Using SR-IOV I350 embedded switch for KVM virtual network -- is an external switch required?

I'm connecting several KVM VMs to a virtual network that is routed to a 1Gbit physical network. The router uses netfilter/iptables to filter traffic between the real and virtual networks. For the virtual network switch I'm using SR-IOV with PCI-passthrough. Compared to using a Linux bridge, this setup allows higher throughput (limited by PCIe bandwidth) with lower CPU overhead (ref: pp 22-23 of Toshiaki Makita's presentation at LinuxCon Japan, 2014.

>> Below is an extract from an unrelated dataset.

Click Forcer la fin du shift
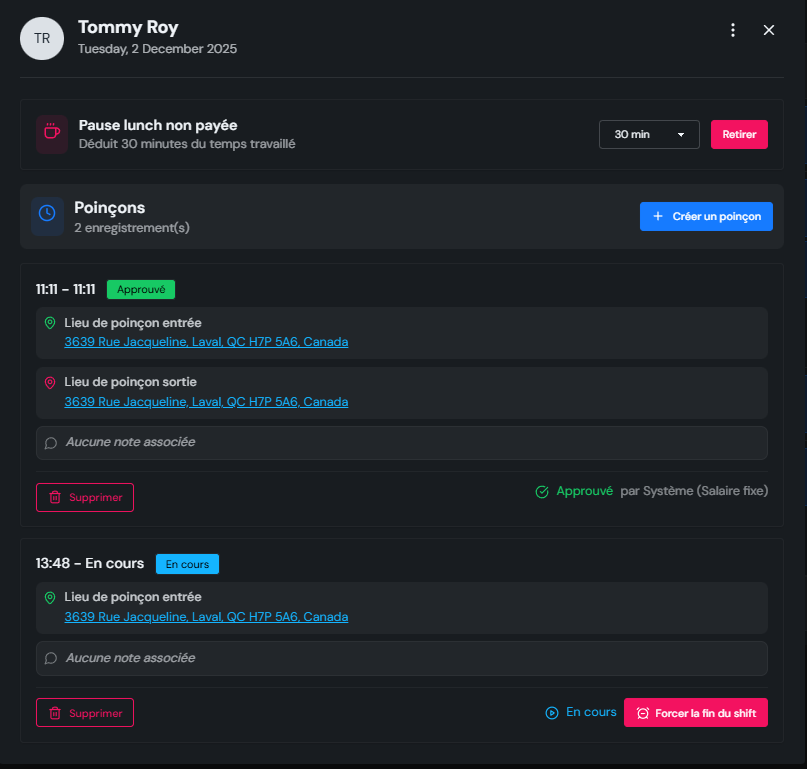 (x=695, y=713)
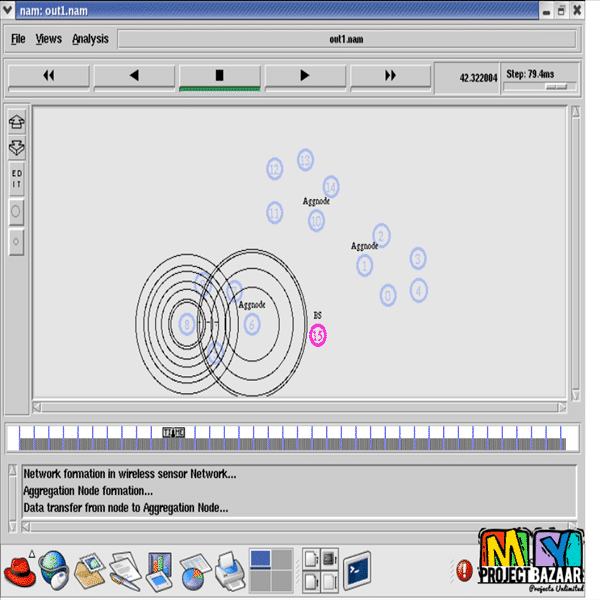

I've assigned one VF of the same port of an Intel I350 NIC to each VM and to the KVM host. (Each I350 port has a maximum 7 VFs, so 6 VMs + host is the maximum size of this virtual network). This setup is working as expected except for an annoying quirk: the I350's embedded switch only functions when I connect the associated I350 physical port with a physical patch cable to a physical external switch (which has all other ports empty). With the external switch on, the virtual network works fine; but when the external switch is powered down the PF link status changes to "NO-CARRIER" and the virtual network no longer passes packets.

Does anyone know of a way to get the I350's embedded switch to function without an active link on the physical port?

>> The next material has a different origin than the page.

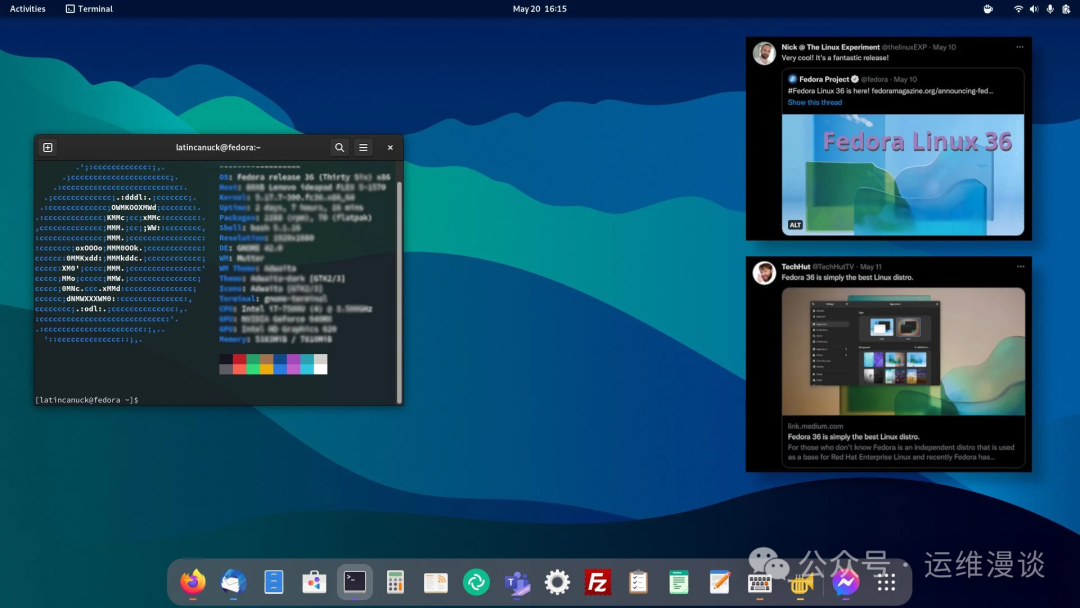The height and width of the screenshot is (608, 1080).
Task: Open FileZilla from the dock
Action: click(598, 581)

The VM host runs Debian 10 (Buster), if that matters.

Thanks for any light you can shed!

Further notes:

  • A loopback plug like the Smartronix SuperLooper would be less clunky than an external switch, and might work. However according to the manufacturer it's "intended solely for testing systems where the Near End Crosstalk (NEXT) function can be disabled" -- and the I350 datasheet does not mention such functionality.

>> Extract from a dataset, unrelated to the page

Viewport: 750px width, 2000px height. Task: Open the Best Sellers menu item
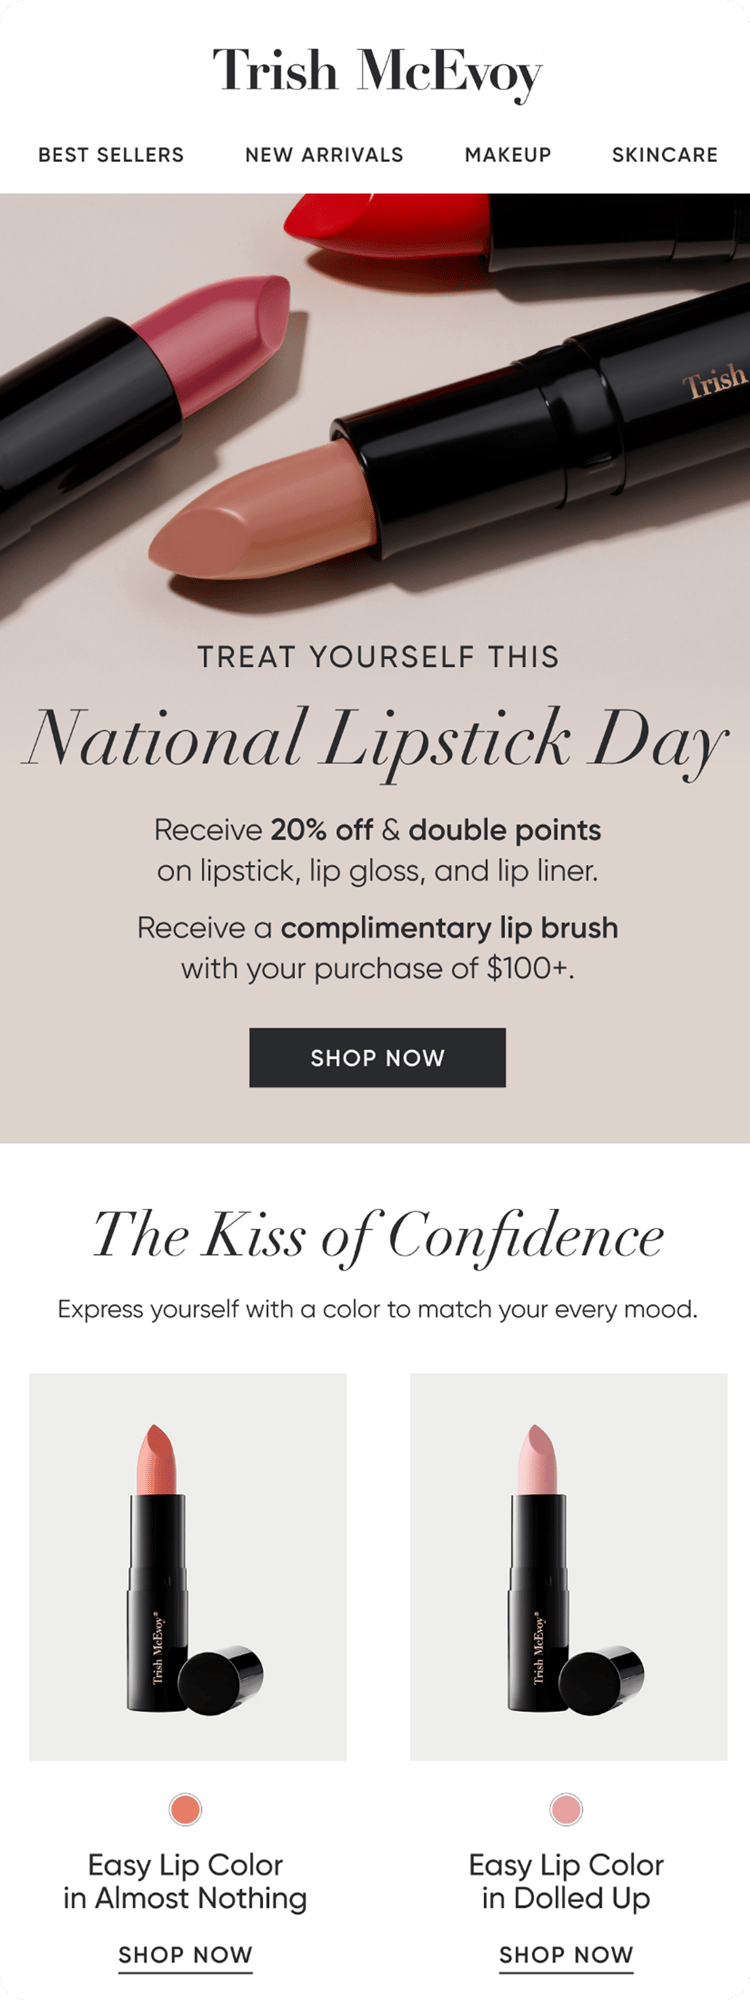pos(111,155)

  • Section 3.7.6 of the I350 datasheet describes 4 different supported internal loopback modes. (The same internal loopback functionality is also present in the I210, and likely other Intel chips as well.) However I have not found any information on using Linux tools to configure the I350/I210/etc to use internal loopback. It's also unclear whether activating one of the internal loopback modes would also activate the I350's embedded switch...?

Updates:

  • Thanks to @Tomek, I tried

    # ip link set dev eth1 vf 0 state enable
    RTNETLINK answers: Operation not supported
    

    ip link set dev eth1 vf 0 trust on does work, so syntax is correct and driver is working. I got curious whether the igb driver or I350 hardware prevents setting vf link state to enable. Looking at i40e_main.c (for example), struct net_device_ops i40e_netdev_ops contains

    .ndo_set_vf_link_state  = i40e_ndo_set_vf_link_state,
    .ndo_set_vf_spoofchk    = i40e_ndo_set_vf_spoofchk,
    .ndo_set_vf_trust       = i40e_ndo_set_vf_trust,
    

    whereas in igb_main.c struct net_device_ops igb_netdev_op has

    .ndo_set_vf_spoofchk    = igb_ndo_set_vf_spoofchk,
    .ndo_set_vf_trust       = igb_ndo_set_vf_trust,
    

    but is missing .ndo_set_vf_link_state. So it looks like igb does not support setting VF link state to enabled. Whether the I350 hardware could support this feature is another question. It seems this standard way of enabling the embedded switch will not work for I350. Maybe there's another way?

  • The I350 datasheet makes some discouraging statements:

    7.8.3.1 Packet Switching (VMDq) Model: VMDq Assumptions

    1. When the link is down, the Tx flow is stopped, and thus the local switching traffic is stopped also.

    and

    7.3.3.5 TX Packets Switching

    The following rules apply to loopback traffic:

    • Loopback is disabled when the network link is disconnected.

    Whereas the Intel 710 datasheet reads quite differently:

    Table 1-7. Internal Switching Features

    Internal switching operates independently of the state of the LAN ports (also when LAN ports are down).

    It's increasingly looking like the answer to my question is: Yes, an I350 does need an external switch attached in order to switch VM-VM traffic. I'd love for someone to prove me wrong!


Solution 1:

While I am not sure if this will work on I350 NIC I think the answer is in the ip-link man page:

vf NUM specify a Virtual Function device to be configured. The associated PF device
must be specified using the dev parameter.
[--cut--]
    state auto|enable|disable - set the virtual link state as seen by
    the specified VF. Setting to auto means a reflection of the PF link state,
    enable lets the VF to communicate with other VFs on this host even
    if the PF link state is down, disable causes the HW to drop any packets
    sent by the VF.

Setting the VF state to enable should force all VFs up regardless of the link state and allow switching between them even without a cable.